→ Excerpt:
_ _ _ _

On Thu, Sep 03, 2015 at 08:53:16PM -0600, Jesse Hopkins wrote:
> Looking for suggestions on how to determine the tag that was used to
> checkout a git repo to its associated commit, particularly in the case
> where multiple tags might point to the same commit.
>
> I've had a look at git-name-rev and git-describe, and both seem useful so
> long as there's only one tag pointing to the commit of interest. However,
> I'm still coming up to speed on their behavior in the multiple tag case
> (mainly by experimentation).
>
> It seems to me that when checking out to a tag, Git does not record the
> *name* of the tag anywhere, but rather sets HEAD to the de-referenced
> commit SHA-1. As far as I can tell, it is not possible to recover the
> original name of the tag in the case of multiple tags on the same commit.
> Is my conclusion correct?

_ _ _ _

→ To do:
- a) Answer these questions about the message on Git tags:
(i) Which two Git commands has the writer looked at?
(ii) According to the writer, what does Git set HEAD to when checking out a tag?
(iii) How has the writer mainly been learning the commands' behavior in the multiple-tag case?
- b) Render this sentence from the message on Git tags in Spanish: "As far as I can tell, it is not possible to recover the original name of the tag in the case of multiple tags on the same commit."
- c) Continue the message on Git tags, beginning right after its final sentence.
The data after this sentence comes from a different source.

Item-finding records:
_ _ _ _

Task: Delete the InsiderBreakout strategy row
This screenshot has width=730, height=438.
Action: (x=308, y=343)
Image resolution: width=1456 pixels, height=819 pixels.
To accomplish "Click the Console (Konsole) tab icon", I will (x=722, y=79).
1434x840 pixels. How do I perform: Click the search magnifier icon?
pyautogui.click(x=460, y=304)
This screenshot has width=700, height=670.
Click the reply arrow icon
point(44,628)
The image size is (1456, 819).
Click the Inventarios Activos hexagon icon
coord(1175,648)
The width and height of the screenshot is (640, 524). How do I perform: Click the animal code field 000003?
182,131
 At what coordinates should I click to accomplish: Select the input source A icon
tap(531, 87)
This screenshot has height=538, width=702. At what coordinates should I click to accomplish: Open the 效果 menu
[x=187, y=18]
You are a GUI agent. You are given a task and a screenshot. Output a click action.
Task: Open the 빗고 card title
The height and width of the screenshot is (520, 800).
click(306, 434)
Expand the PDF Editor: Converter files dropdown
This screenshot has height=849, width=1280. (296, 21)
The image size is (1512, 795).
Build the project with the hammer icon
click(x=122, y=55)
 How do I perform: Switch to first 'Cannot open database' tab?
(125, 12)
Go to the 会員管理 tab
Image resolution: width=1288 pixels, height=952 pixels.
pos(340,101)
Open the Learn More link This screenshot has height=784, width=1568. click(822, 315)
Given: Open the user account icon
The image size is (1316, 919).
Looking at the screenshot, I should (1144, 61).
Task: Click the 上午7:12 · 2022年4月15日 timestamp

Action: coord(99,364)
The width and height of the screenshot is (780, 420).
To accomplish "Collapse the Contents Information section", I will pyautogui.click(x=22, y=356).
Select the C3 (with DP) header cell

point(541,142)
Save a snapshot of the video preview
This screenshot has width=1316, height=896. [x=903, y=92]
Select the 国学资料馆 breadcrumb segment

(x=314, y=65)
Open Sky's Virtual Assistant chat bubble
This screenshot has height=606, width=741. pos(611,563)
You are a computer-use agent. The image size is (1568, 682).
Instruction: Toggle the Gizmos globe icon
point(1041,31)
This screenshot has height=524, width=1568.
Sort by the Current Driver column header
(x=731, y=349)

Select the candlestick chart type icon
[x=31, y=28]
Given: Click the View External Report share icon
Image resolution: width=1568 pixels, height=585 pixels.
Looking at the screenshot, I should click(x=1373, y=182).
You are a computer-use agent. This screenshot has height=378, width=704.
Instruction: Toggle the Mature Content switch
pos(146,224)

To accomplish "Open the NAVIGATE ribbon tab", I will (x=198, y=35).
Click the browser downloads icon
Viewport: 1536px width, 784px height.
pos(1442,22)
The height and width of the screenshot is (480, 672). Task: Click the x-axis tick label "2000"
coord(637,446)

_ _ _ _

→ Answers for this exercise:
- a)
(i) git-name-rev and git-describe
(ii) The de-referenced commit SHA-1
(iii) By experimentation

- b) Por lo que puedo ver, no es posible recuperar el nombre original de la etiqueta en el caso de que haya varias etiquetas en el mismo commit.

- c)
>
> The reason I ask is that we have a build environment where it is likely
> that multiple tags will get set by various groups in our main 'truth' Git
> repo. We are using some scripting that would like to know the *name* of
> the tag used for checkout (this has been working well for us so far as long
> as we checkout against branches).
>
> Is there perhaps some other means of doing a checkout to tag that DOES
> record the name of the tag? If not, I imagine we might need some external
> means to record the checked out tag, which is not out of the question.
Have you considered looking in the reflog?
When I checkout a tag, "git reflog -1" gives something like:
989d251 HEAD@{0}: checkout: moving from master to v0.9.2
Since whitespace isn't permitted in tag names you can do something like:
tag=$(git reflog -1)
tag=${tag##* }
git cat-file tag "$tag" >/dev/null 2>&1 || echo "not a tag!"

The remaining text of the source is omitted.